Dear all,
I was wondering if any of you have came across a package that could be use for making stereonets (stereographic projections on a Wulff/Schmidt nets), e.g.:
https://www.geological-digressions.com/tag/pi-diagram/
I’ve not found any examples of such diagram construction using Julia but I may have simply missed it…
Cheers and thanks!
I’m not aware of such specific Julia package, but GMT.jl would be the first place to look at, as it provides both Schmidt and Wulff projections.
If needed, the data processing could be done in Julia and the display could call a stereonet package in Python:
# In Windows Powershell do: pip install mplstereonet
using PyCall
using PyPlot
mplstereonet = pyimport("mplstereonet")
fig = plt.figure()
ax = fig.add_subplot(111, projection="stereonet")
strike, dip = 315, 30
ax.plane(strike, dip, "g-", linewidth=2)
ax.pole(strike, dip, "g^", markersize=18)
ax.rake(strike, dip, -25)
ax.grid()
plt.show()
Thanks a lot, that looks nice.
I was looking for a pure Julia solution initially.
Besides notebook working fine. The combination Julia/Python has always been problematic for me (working on macs). And somehow GMT.jl also fails on my computer:
ERROR: LoadError: InitError: could not load library "/Users/imac/.julia/conda/3/lib/libgdal.29.dylib" dlopen(/Users/imac/.julia/conda/3/lib/libgdal.29.dylib, 1): Library not loaded: @rpath/libexpat.1.dylib Referenced from: /Users/imac/.julia/conda/3/lib/libgdal.29.dylib Reason: Incompatible library version: libgdal.29.dylib requires version 10.0.0 or later, but libexpat.1.6.12.dylib provides version 8.0.0
Take a look at this GMT on Mac post.
That error means you are using the GMT bundle for Mac and unfortunately we don’t understand what Xcode does that sticks those @rpath/...
in the library dependencies such that it only works for the bundle but render that installation useless when calling the libs from external programs like Julia does. Some two weeks ago a user had the same trouble and solved it by removing the bundle and installing GMT via homebrew
. Not having any GMT installed should also trigger its installation via Conda, but like mentioned in the GMT.jl install instructions that implies an absurd amount of disk space (blame Conda).

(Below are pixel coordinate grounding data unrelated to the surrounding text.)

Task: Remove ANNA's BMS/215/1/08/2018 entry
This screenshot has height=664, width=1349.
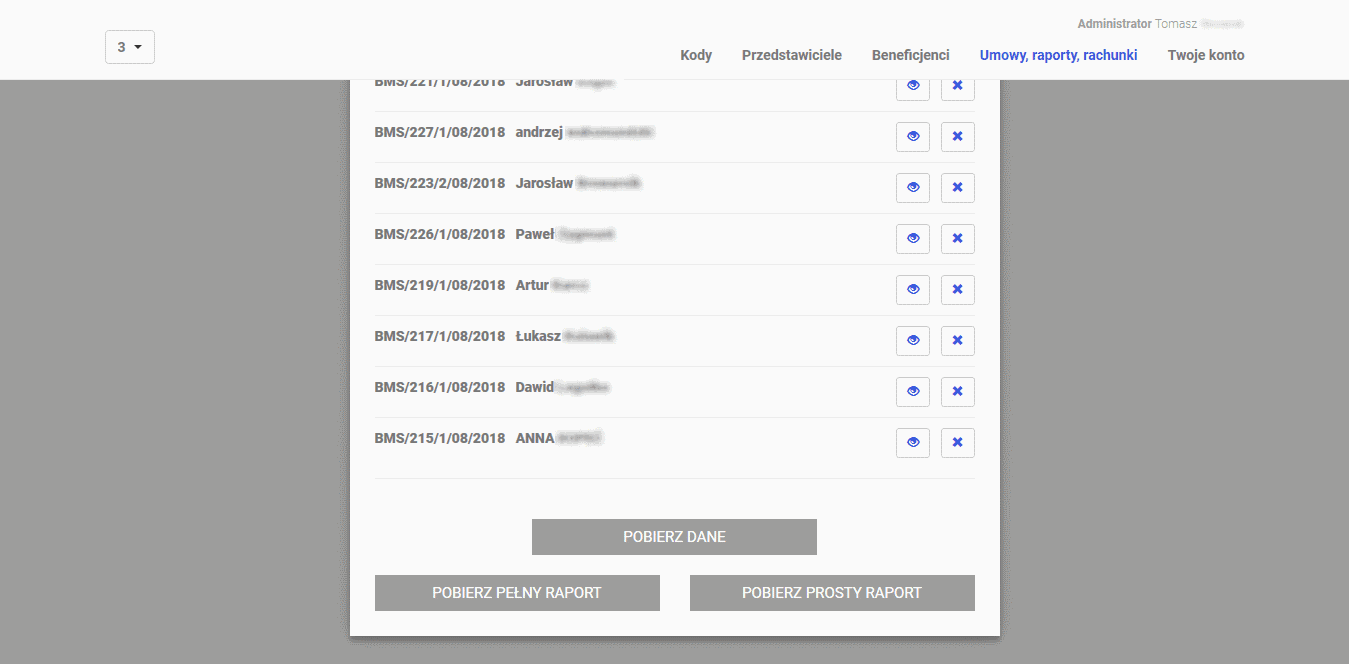Action: pyautogui.click(x=957, y=443)
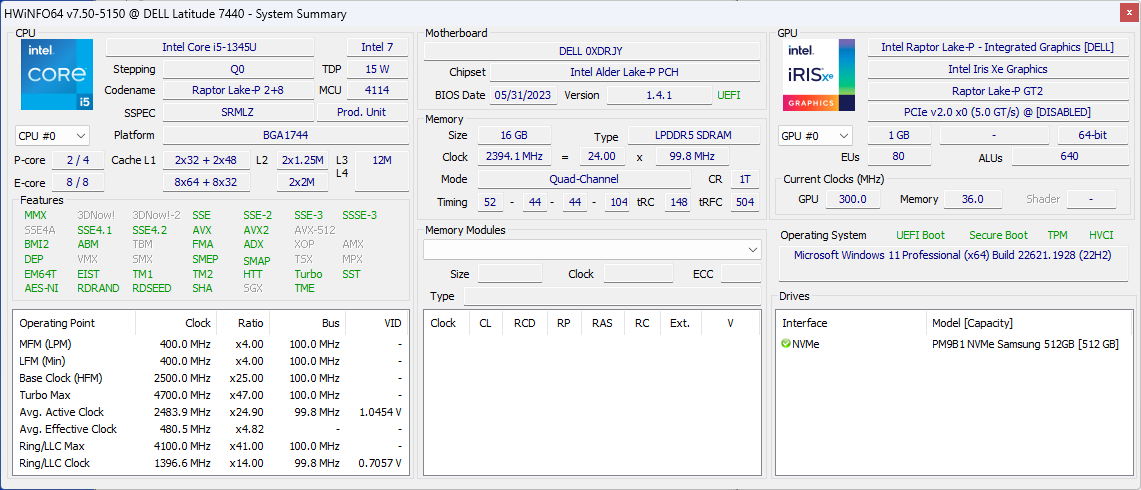Click the Intel Core i5 logo badge
The height and width of the screenshot is (490, 1141).
57,75
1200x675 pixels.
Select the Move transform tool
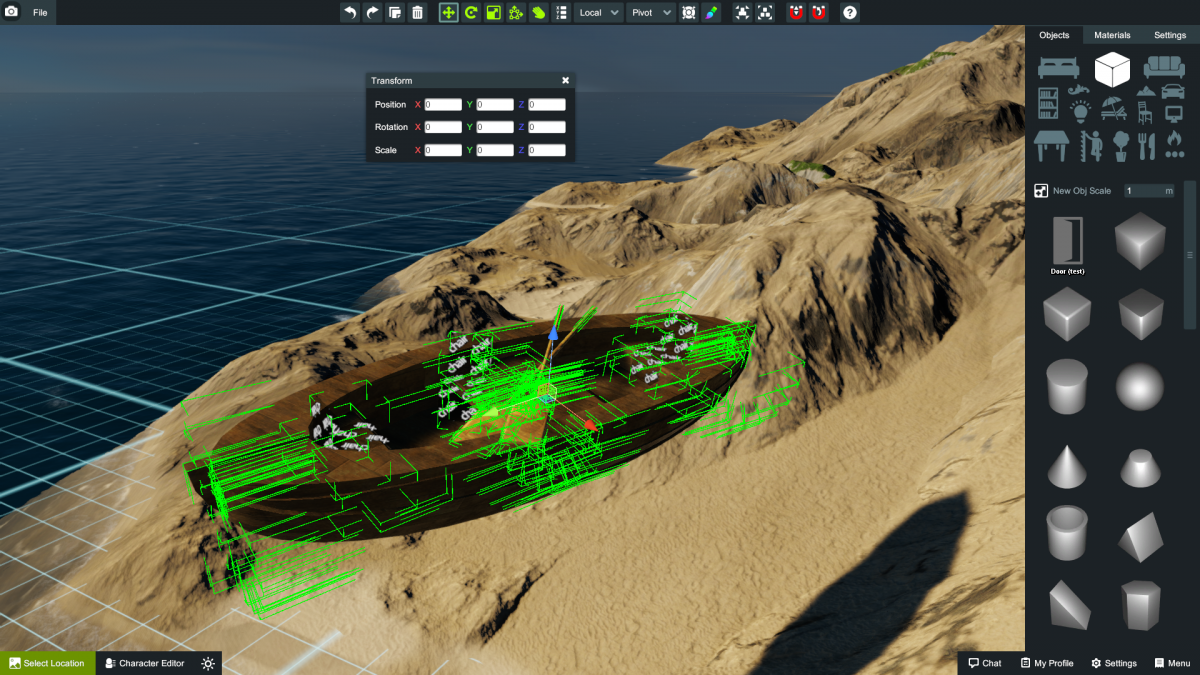click(x=448, y=12)
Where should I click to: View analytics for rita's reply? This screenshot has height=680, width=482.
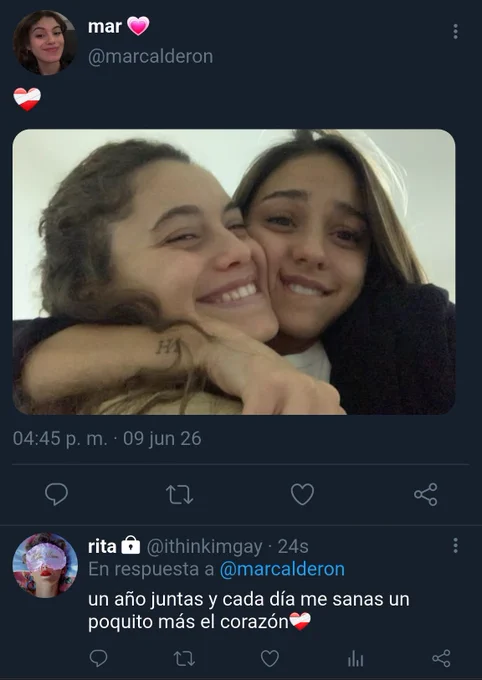[x=355, y=659]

Now, regarding the question, also here some shits is happening. This should work but apparently a bug is interfering (opened an GMT issue)
using GMT
plot([315,30], marker=:circ, mc=:green, ms=0.2, region=:global,
proj=(name=:Stereographic, center=(0,0)),
frame=(annot=:auto, grid=:auto), show=true, coast=true)
psxy [WARNING]: Latitude (315) at line # 1 exceeds -|+ 90! - set to NaN
Some good news. It turns out the bug lies somewhere in the data transference between Julia and the the GMT lib. Things work well if one saves the data to be plotted in a text file and plot it after.

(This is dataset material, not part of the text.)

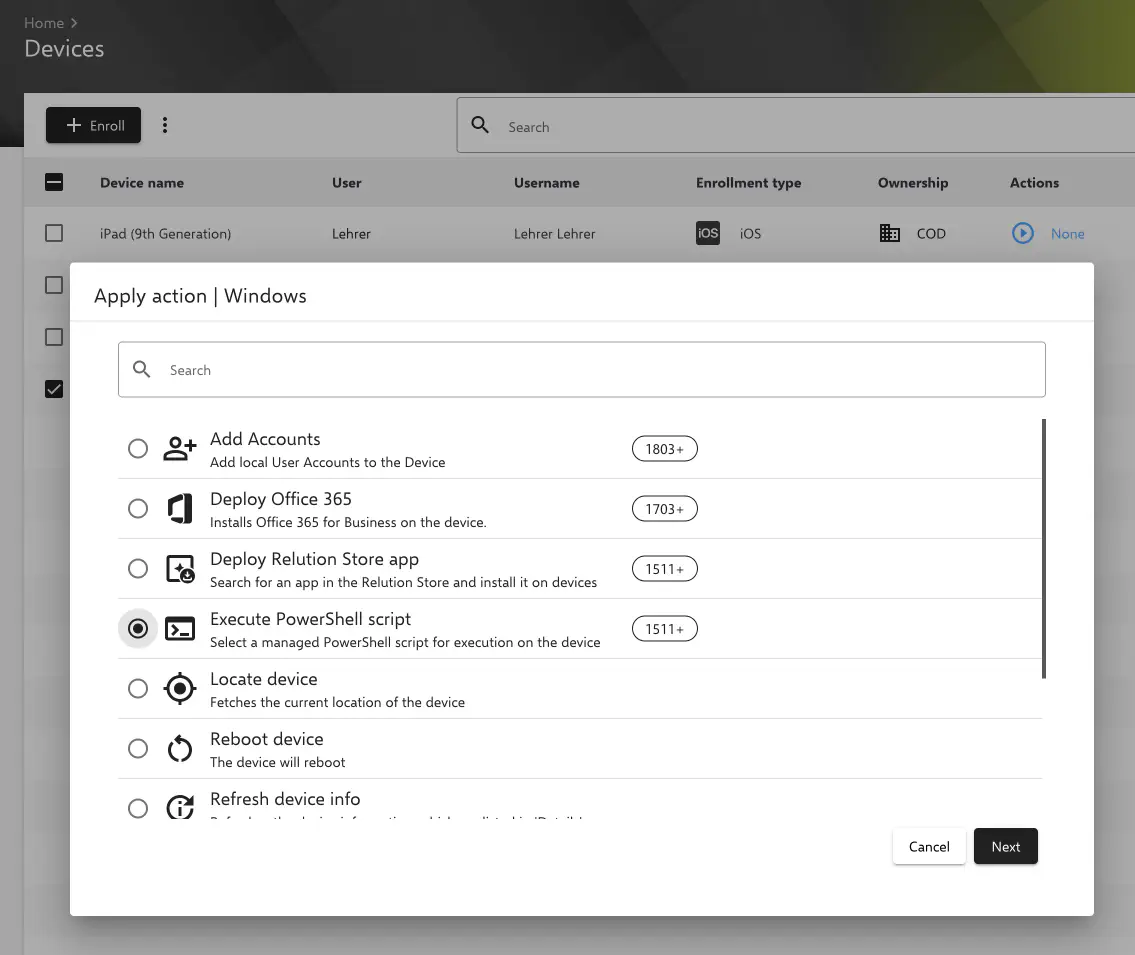Sort by Device name column header
This screenshot has height=955, width=1135.
click(x=142, y=183)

This works. Note, I’m plotting the coastlines just confirm that the data plots where it should.
plot("point.txt", marker=:circ, mc=:green, ms=0.2, region=:global, proj=(name=:Stereographic, center=(0,0)), frame=(annot=:auto, grid=:auto), show=true, coast=true)
Sorry, my bad. No bug at all. Only in my command, which used a vector (which meant two points without xx coordinates in this case) as input when it should have used a matrix.
This works as expected
plot([315 30], marker=:circ, mc=:green, ms=0.2, region=:global,
proj=(name=:Stereographic, center=(0,0)),
frame=(annot=:auto, grid=:auto), show=true, coast=true)

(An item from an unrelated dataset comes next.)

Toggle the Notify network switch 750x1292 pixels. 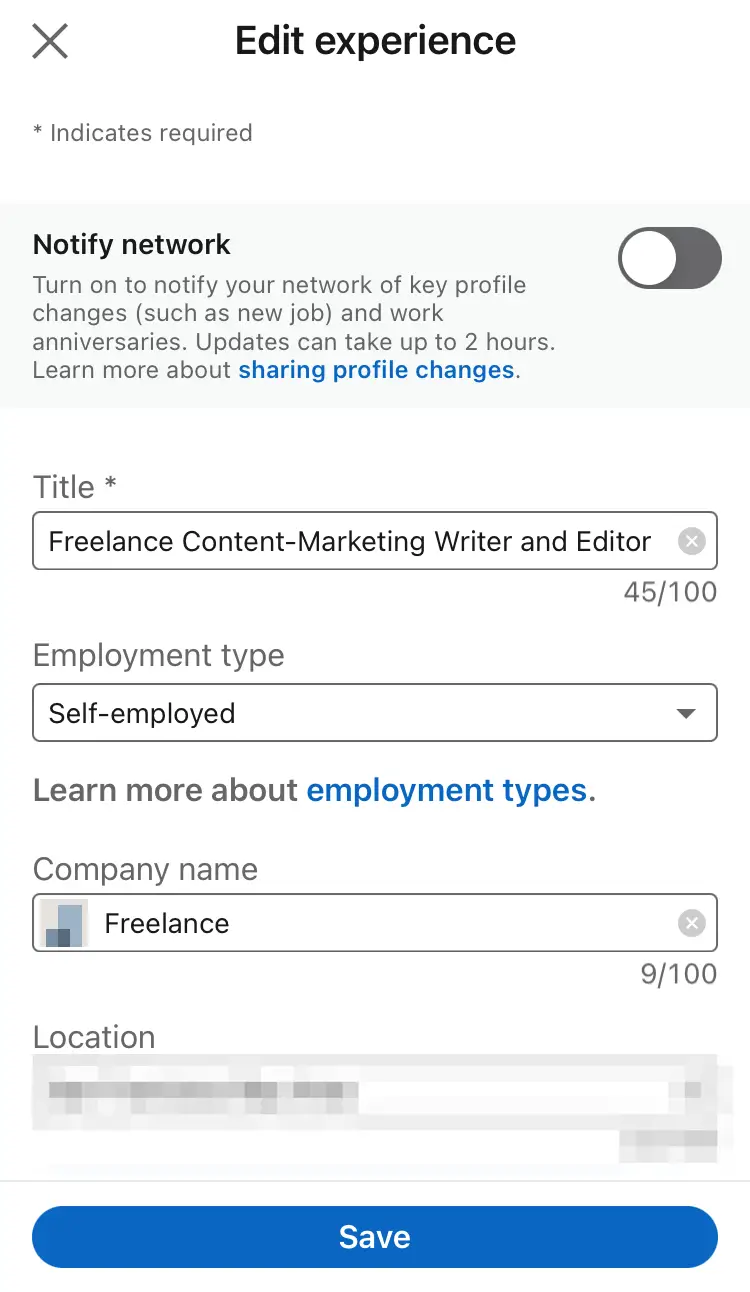pos(669,258)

if I may ask, how did you proceed for this cleaning step?
Let’s hope this will not be an issue on more recents macs…
But are you using the GMT bundle distributed by the GMT site? If yes then just remove the GMT installation from the Applications dir like you do with any other apps.
And no, unfortunately this does not depend on the Macs age, it’s an Apple long standing issue for which we never found a solution.
No I’ve installed GMT from macports. Now GMT.jl loads:
but the figure does not look as nice:
I’ll probably reinstall everything over again and get things running during the next weeks.
Yep, a MacPorts build should be OK too. But I’m pretty sure that the plot above was not produced by GMT. Better to post the plotting command.
Ah OK, I see (my) things are messy. I’ve used your plotting command , but since Plots.jl was already loaded, seems Plots.plot
was used as default - that’s why it looked weird.
Now I’ve forced to use GMT.jl by replacing the plot command to GMT.plot
and I’m now back to the original libgdal
problem. I’ll try the homebrew version then. Thanks again for your hints
On a second (and more attentive) read of the error message, yes that’s a problem with the macports build. It shows the *nix suffering of permanent dependencies breaking.
At least on clean starts the homebrew
build works fine. I’, saying this because yesterday I added MacOS to the GMT.jl CI tests and it worked fine.